[Your objective]: Where a line below holds the string "computer", copy that line.

[Data in this exercise]:

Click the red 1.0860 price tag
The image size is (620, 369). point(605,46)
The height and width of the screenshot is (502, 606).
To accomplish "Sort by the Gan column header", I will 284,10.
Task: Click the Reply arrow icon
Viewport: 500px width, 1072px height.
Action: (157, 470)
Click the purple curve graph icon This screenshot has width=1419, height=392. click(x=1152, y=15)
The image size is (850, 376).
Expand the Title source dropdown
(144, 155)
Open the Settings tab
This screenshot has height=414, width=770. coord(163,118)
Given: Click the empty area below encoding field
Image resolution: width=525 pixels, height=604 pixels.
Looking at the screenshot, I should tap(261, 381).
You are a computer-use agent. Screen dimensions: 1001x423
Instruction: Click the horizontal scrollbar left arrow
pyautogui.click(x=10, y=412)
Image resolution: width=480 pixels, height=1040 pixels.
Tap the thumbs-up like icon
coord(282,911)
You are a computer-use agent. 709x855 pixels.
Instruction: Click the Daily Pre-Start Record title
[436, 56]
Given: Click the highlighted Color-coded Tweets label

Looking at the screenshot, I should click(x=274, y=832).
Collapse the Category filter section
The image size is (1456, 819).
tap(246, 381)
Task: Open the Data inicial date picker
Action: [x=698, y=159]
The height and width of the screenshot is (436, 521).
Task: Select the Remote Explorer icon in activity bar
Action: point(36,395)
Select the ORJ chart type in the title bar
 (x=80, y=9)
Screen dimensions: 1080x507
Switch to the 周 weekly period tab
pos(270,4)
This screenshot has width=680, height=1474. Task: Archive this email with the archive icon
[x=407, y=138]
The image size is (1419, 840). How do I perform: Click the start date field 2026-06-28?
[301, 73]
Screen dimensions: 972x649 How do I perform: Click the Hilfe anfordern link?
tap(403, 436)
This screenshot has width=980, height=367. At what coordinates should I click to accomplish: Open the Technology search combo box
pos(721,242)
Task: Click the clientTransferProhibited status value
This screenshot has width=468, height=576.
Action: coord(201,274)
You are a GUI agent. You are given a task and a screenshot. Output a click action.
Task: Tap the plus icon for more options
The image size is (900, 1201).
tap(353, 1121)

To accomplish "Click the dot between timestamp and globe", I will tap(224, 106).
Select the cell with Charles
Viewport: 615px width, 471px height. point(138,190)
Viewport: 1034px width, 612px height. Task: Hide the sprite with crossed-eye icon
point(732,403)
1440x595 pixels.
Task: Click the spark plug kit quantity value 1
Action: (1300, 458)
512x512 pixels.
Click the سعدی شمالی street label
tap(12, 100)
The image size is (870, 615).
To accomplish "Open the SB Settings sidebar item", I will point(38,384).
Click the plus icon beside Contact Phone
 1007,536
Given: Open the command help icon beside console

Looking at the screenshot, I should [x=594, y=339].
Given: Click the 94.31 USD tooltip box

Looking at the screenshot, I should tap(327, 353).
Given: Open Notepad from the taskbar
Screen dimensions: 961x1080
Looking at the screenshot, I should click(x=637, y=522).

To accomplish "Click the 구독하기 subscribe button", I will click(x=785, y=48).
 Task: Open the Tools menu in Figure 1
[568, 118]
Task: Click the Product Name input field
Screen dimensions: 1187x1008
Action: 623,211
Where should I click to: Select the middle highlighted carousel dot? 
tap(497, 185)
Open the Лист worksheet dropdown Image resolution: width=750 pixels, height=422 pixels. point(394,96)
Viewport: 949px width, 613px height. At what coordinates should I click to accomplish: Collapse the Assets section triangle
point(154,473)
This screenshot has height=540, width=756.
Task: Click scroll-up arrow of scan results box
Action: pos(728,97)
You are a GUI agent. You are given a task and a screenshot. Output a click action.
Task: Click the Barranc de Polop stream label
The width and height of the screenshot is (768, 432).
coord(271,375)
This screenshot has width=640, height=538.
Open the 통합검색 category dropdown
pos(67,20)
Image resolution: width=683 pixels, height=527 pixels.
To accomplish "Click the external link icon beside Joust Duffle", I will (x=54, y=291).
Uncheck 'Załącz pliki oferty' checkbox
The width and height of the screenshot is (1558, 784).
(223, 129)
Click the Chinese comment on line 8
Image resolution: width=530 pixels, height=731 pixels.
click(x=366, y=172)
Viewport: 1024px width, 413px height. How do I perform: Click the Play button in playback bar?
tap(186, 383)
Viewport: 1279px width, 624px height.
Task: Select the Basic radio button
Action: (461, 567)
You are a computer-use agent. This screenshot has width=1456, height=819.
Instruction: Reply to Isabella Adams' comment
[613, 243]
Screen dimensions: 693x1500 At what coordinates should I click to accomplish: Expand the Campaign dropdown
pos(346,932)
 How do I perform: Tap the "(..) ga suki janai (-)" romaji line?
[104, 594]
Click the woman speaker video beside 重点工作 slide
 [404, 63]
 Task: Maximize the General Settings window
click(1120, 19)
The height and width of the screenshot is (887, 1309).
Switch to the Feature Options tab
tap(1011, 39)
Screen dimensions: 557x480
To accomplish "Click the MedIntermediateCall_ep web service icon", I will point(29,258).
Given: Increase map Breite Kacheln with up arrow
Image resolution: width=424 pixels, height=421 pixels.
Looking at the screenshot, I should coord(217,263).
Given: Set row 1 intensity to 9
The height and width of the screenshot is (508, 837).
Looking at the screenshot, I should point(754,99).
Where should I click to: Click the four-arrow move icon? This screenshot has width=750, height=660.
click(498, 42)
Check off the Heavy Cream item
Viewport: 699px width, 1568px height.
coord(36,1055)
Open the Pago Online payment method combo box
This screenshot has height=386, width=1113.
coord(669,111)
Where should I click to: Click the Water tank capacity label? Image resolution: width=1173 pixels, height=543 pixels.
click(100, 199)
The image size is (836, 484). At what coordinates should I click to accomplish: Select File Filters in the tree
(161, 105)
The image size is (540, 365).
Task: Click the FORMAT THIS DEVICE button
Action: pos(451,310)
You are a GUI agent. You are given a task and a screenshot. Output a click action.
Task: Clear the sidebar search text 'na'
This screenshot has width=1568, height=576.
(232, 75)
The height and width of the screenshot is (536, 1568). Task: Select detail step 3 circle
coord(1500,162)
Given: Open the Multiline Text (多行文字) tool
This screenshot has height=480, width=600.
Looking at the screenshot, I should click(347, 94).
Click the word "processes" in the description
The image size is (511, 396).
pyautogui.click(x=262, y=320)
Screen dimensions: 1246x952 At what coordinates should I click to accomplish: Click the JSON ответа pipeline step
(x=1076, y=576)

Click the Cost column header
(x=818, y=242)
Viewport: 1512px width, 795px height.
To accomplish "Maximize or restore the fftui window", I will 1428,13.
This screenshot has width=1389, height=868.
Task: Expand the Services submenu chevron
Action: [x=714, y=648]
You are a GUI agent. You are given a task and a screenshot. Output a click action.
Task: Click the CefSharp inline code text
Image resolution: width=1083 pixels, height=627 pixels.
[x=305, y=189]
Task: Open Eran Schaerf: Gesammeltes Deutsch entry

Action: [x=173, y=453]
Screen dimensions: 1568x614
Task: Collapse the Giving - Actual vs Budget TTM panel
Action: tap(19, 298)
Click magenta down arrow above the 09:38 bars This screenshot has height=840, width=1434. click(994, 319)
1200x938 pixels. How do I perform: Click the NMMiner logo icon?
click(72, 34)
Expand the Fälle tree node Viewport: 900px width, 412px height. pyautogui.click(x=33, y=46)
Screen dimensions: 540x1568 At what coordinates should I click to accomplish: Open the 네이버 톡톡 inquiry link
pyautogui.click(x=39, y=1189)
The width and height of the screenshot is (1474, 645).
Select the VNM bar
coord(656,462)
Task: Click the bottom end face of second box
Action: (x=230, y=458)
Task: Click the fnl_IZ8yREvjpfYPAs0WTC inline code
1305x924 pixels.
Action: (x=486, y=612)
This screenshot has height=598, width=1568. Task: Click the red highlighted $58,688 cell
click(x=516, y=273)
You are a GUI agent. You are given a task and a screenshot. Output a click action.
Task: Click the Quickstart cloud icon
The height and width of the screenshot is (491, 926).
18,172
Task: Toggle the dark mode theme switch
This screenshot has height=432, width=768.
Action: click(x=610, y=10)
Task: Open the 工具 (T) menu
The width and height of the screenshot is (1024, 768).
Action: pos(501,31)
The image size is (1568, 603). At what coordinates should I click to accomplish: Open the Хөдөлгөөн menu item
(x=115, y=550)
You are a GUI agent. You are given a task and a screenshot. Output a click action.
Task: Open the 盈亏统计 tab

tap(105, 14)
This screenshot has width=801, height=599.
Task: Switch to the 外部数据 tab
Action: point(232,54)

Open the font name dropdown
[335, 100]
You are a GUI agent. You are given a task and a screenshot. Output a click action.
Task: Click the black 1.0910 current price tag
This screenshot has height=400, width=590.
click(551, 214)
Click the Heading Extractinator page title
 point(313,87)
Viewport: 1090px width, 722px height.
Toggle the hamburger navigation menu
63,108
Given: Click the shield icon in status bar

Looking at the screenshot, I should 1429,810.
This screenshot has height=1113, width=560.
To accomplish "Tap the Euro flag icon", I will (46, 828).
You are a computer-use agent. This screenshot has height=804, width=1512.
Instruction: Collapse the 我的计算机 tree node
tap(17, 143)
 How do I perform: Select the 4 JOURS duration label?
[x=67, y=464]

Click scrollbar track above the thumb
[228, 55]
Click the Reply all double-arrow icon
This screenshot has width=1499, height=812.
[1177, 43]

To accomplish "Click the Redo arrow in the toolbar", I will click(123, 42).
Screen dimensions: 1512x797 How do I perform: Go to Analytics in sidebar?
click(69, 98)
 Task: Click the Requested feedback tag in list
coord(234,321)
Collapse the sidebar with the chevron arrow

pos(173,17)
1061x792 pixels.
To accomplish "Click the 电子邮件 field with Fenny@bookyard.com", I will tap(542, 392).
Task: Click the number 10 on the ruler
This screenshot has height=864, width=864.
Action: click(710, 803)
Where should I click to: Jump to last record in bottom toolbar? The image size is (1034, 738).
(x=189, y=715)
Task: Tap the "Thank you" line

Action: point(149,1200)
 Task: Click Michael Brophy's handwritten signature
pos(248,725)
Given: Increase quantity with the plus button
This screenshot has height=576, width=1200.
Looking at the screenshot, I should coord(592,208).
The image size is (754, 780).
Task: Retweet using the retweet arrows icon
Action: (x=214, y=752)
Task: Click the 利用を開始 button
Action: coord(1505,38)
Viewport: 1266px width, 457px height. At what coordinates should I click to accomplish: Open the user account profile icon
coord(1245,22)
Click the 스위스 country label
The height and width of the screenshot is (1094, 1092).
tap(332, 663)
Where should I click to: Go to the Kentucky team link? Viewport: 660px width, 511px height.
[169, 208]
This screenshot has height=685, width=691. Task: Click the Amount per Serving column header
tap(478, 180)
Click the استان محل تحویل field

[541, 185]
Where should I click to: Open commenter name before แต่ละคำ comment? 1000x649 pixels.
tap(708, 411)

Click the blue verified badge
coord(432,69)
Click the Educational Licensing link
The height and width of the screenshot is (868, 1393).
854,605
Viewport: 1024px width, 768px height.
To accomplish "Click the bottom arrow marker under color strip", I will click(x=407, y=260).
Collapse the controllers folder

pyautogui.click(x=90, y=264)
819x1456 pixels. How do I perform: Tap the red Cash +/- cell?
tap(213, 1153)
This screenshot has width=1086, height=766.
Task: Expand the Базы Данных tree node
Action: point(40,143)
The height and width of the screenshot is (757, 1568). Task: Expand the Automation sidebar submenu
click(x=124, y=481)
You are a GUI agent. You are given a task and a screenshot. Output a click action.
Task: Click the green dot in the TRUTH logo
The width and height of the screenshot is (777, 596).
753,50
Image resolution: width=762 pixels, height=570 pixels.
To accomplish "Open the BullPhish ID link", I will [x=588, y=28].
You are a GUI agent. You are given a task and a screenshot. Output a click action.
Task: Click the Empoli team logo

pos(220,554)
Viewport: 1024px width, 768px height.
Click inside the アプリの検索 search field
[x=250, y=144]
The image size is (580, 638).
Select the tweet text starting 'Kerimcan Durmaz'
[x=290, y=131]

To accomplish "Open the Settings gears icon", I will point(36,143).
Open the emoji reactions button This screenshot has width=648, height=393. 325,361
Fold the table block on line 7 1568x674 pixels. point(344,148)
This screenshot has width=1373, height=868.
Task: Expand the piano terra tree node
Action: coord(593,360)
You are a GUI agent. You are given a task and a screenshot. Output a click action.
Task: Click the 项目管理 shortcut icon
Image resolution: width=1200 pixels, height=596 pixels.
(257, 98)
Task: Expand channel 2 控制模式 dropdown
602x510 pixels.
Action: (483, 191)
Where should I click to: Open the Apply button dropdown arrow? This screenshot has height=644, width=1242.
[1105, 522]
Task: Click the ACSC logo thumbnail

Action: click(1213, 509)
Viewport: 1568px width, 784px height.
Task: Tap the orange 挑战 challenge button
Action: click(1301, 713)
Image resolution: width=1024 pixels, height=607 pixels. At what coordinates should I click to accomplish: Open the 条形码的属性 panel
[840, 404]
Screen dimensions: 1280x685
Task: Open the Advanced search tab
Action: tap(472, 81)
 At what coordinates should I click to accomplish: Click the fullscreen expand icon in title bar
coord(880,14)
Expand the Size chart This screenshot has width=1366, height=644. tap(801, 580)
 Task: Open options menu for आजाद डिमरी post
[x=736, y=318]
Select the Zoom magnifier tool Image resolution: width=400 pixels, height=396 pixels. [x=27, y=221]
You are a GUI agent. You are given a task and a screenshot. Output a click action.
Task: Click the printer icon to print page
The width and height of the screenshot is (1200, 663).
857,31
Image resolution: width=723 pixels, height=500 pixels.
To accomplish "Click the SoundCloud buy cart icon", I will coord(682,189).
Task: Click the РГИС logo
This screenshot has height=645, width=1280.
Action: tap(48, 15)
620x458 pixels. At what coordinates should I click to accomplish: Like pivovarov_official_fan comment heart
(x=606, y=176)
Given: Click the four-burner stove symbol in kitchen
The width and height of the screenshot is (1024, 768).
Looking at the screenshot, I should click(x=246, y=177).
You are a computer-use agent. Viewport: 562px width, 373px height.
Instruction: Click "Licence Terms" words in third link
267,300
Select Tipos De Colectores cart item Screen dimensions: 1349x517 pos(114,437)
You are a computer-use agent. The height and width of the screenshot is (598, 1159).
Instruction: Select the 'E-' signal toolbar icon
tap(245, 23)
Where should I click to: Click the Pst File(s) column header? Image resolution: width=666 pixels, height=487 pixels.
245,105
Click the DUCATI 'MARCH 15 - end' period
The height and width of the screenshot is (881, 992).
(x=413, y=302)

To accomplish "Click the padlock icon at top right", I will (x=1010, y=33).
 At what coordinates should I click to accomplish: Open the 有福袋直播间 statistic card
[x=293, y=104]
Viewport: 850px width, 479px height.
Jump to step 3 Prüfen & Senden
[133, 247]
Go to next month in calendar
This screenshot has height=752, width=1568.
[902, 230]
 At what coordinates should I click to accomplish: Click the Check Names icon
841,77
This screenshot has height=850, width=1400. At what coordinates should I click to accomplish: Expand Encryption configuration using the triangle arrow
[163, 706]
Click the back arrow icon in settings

[Task result]:
You are a computer-use agent. Screen dimensions: 1001x423
You are a computer-use agent. 709x855 pixels.
You are a computer-use agent. This screenshot has width=1456, height=819.
You are a computer-use agent. This screenshot has height=804, width=1512.
You are a computer-use agent. Viewport: 562px width, 373px height.
You are a computer-use agent. The height and width of the screenshot is (598, 1159).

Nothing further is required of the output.